EXERCISE BRIEF: Total the lines of the entries below that hold the string "height", then write only that total.

DATASET RECORDS:
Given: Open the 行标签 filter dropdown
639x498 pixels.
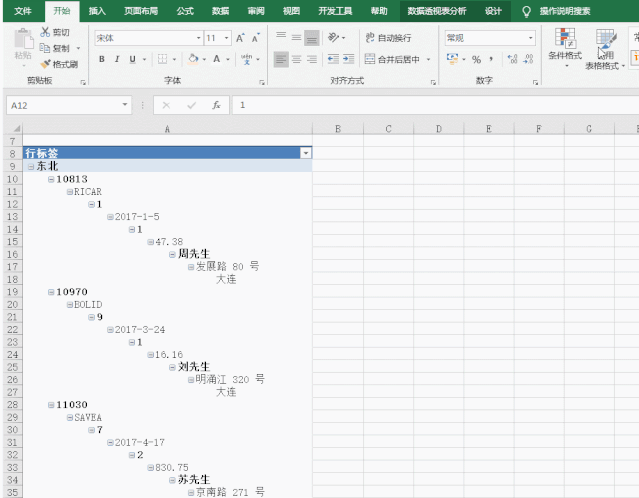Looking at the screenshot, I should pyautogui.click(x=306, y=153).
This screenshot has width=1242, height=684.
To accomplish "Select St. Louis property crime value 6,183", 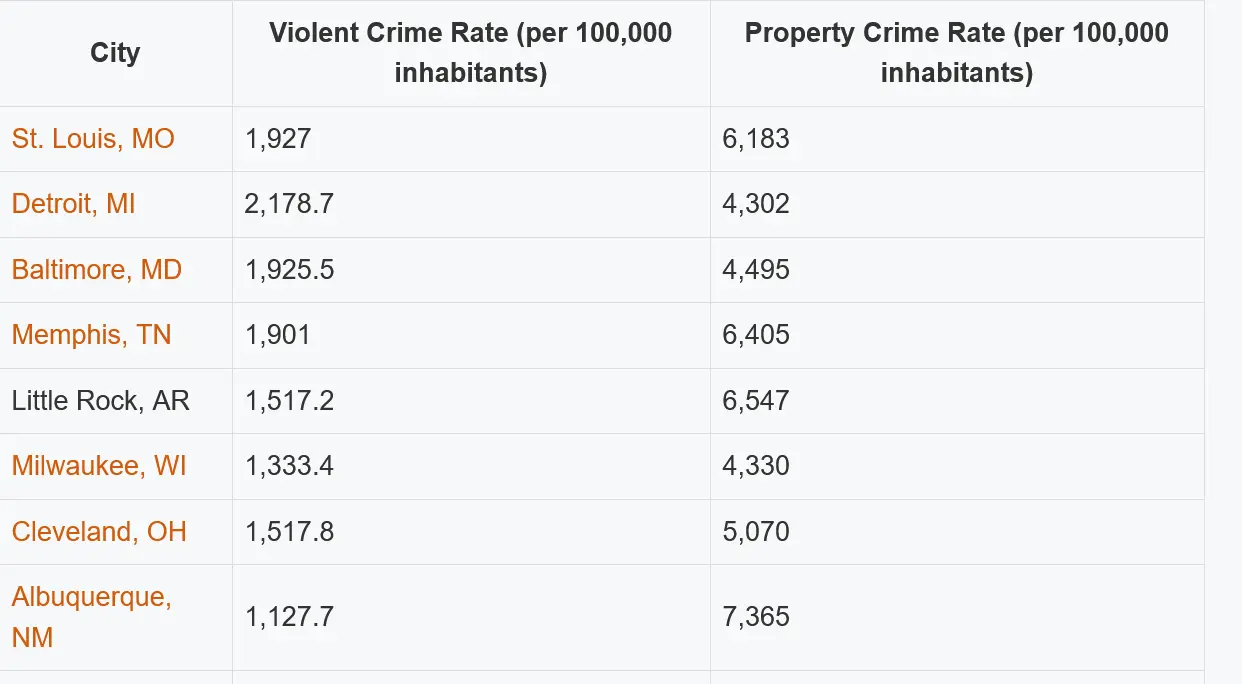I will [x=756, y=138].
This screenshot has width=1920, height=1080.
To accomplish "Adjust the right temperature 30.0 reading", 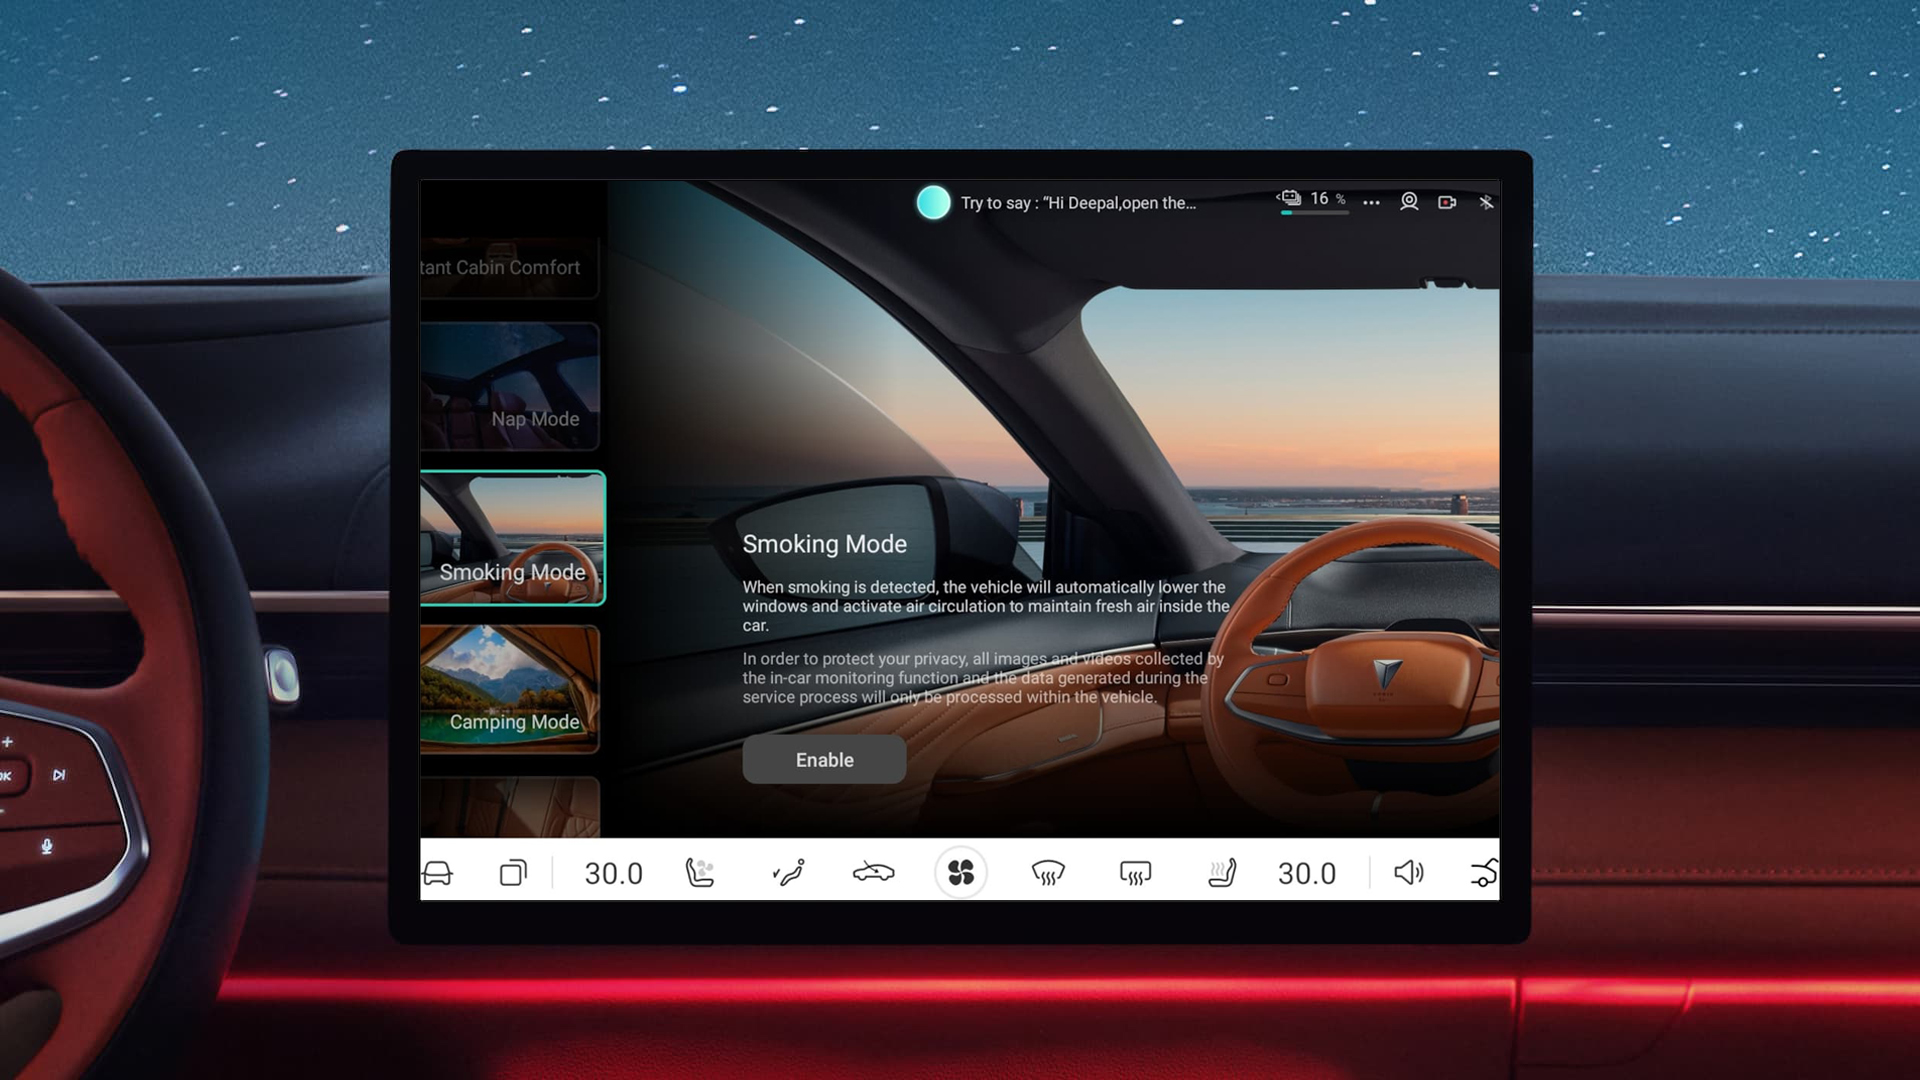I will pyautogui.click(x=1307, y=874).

REPLY: 2